I have just read about the passing of legendary educator and professor Dr. Patrick L. N. Seyon. As members of the Golden Class, the first class to gain post-war admission at the University of Liberia under Dr. Seyon in 1995, we had been informed of his terminal ailment several months back. This sad news of his demise imbues in us a sense of profound national loss but also a sense of fulfillment in an accomplished life well lived and in exemplary service to country of the highest order. Dr. Patrick L. N. Seyon was more than a teacher and an administrator; he inspired a generation and a nation.
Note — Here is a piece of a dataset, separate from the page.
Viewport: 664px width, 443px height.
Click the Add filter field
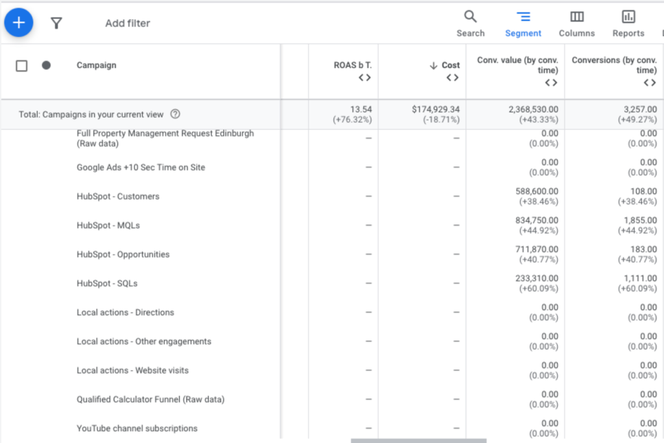[x=128, y=23]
A Tribute By Samuel D. Tweah, Jr., Contributing Writer
As in impressionable freshman student at the UL, I found Dr. Seyon to be quite an interesting character. To my amusement he spoke perfect English in well structured sentences. My first brush with him was during Freshman registration in 1995. A grey-bearded man, glasses rimmed professorially over his nose like an Oxford don, sat in an arm-chair at the head of long queue of freshman students jostling to enter the business office. He was entertaining students with pep talk on order and discipline, those being the virtues needed for success at any university. I remember blurting something out to him but can’t recall actually what I said. But his response lives with me to this day: “Young man, to register you have to stand in that line.”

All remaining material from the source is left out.